File: packages/server/src/notify_bridge_server/commands/webhook.py:71

update = await request.json() reads with no cap. Add _read_bounded_body pattern.

[M-17] _log_command_event swallows DB failures invisibly

File: packages/server/src/notify_bridge_server/commands/handler.py:353-357

Hard DB failure here is invisible. Add a metrics counter.

[M-18] apply_tracking_display_filters is a 60-line if-branched function

File: packages/server/src/notify_bridge_server/services/dispatch_helpers.py:350-405

Split into _filter_favorites, _apply_order_and_limit, _strip_details_and_tags.


LOW

[L-1] from .database.models import * in main.py

File: packages/server/src/notify_bridge_server/main.py:26

Comment is honest about purpose, but explicit imports or a single module import is clearer.

[L-2] None comparisons

All comparisons verified to use is None via grep — no findings.

[L-3] Magic numbers

Constants are well-named throughout (_TG_429_MAX_ATTEMPTS, _MAX_PENDING_PER_TRACKER, DEBOUNCE_SECONDS, etc.). Only nit: seconds=30 literal in scheduler.schedule_bot_polling could be promoted.

[L-4] noqa E712 repeated 8+ times for SQLModel boolean comparisons

Switch to .is_(True) for SQLAlchemy idiom, or add E712 to project ruff config.

[L-5] _check_same_origin is best-effort by design

Acceptable.

[L-6] _normalize_host strips IPv6 zone IDs silently

File: packages/core/src/notify_bridge_core/notifications/ssrf.py:105-106

Debug log when stripping changes the host would help diagnose.

[L-7] _compute_jitter cap of 30s might be tight on hourly polls

File: packages/server/src/notify_bridge_server/services/scheduler.py:91-105

Revisit if jitter-collision becomes a real-world issue.

[L-8] SmtpConfig repr may leak password

File: packages/server/src/notify_bridge_server/services/notifier.py:205-213

If SmtpConfig is a vanilla dataclass, repr() will leak the password.
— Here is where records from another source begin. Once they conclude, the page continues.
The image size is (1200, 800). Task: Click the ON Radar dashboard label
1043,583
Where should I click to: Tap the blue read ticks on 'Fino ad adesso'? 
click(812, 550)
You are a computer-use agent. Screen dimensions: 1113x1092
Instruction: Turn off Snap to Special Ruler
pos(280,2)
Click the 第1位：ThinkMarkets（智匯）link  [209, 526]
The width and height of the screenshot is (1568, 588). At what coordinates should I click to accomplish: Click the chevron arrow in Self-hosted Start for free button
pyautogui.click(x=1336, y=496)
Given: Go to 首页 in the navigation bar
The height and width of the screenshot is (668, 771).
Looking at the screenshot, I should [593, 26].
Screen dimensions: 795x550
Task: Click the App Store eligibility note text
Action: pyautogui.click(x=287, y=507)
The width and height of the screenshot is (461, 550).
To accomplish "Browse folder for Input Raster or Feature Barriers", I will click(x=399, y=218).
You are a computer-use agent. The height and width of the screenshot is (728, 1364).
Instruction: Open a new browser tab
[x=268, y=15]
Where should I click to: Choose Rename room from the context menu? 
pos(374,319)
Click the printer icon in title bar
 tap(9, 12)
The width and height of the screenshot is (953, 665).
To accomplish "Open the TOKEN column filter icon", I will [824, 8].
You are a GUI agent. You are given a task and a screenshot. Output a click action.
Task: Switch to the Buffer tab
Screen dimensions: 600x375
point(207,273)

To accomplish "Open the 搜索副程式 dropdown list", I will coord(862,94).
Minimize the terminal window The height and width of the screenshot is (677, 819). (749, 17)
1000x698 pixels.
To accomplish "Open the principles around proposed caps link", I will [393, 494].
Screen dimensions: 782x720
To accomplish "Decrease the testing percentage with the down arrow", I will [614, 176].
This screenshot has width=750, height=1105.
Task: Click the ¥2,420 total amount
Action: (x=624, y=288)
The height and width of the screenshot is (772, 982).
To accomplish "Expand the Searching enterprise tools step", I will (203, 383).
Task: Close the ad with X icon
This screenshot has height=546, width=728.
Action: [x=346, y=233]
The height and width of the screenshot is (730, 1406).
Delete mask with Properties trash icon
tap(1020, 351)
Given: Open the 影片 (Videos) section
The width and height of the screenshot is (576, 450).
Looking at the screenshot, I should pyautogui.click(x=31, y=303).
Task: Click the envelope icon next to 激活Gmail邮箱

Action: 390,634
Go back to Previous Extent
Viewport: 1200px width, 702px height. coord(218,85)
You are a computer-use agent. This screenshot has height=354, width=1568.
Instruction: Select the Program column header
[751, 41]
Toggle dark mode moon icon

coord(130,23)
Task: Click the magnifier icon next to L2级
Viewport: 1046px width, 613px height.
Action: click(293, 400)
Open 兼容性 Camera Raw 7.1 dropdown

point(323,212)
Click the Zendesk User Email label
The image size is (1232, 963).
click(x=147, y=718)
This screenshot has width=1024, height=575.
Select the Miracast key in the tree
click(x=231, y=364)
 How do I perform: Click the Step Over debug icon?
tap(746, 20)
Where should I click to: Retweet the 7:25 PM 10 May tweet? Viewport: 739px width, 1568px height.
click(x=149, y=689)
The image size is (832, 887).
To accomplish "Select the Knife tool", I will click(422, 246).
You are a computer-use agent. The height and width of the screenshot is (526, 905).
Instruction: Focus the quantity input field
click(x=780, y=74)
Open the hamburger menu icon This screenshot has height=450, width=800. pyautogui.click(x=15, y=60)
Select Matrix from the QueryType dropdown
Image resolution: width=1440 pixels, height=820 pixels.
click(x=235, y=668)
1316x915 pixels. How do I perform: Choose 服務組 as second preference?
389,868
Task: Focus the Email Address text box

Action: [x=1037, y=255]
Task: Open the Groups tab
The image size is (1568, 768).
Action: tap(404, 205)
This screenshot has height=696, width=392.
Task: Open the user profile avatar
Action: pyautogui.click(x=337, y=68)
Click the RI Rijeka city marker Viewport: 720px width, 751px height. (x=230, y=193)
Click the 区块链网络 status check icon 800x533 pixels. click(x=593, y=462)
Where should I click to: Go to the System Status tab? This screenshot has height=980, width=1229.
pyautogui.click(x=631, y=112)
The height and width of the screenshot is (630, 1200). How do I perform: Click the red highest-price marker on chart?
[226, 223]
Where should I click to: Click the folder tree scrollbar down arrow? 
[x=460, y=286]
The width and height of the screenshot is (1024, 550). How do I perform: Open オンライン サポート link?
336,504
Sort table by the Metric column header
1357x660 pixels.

Verify in notify_bridge_core.notifications.email.client — add field(repr=False) or a custom repr.

[L-9] noqa BLE001 count is high

49 occurrences across 26 files. Each defensible; consider narrowing where possible.

[L-10] _normalize_for_json does not handle UUID/Decimal

File: packages/server/src/notify_bridge_server/services/deferred_dispatch.py:124-133

No current consumer emits these, but a fallback str() for unknown types would prevent future breakage.


Approval Verdict

Block — CRITICAL findings (C-1 unstored task, C-2 missing rollback, C-3 unauthenticated body read, C-4 racy counters, C-5 secret-mask audit) must be fixed before declaring production-ready. Once those are addressed, the HIGH findings can land in a follow-up.

Quick Wins (low effort, high value)

  1. Wrap every fire-and-forget asyncio.create_task in a module-level set — search for asyncio.create_task( with no assignment. Definite hit: ha_subscription.py:249.
  2. Move webhook-secret check before _read_bounded_body in Gitea + generic webhook handlers — 5-line move per endpoint, eliminates pre-auth resource exhaustion.
  3. Add an asyncio.Lock around _poll_failure_counts and _target_failure_counts mutations — eliminates C-4.
  4. Split migrations.py — mechanical refactor, ~1 hour, improves blame/review.
  5. Batch the receiver query in backup_service.export_backup — single IN (...) query, ~10x faster.
  6. Replace from .database.models import * with explicit imports — small clarity win.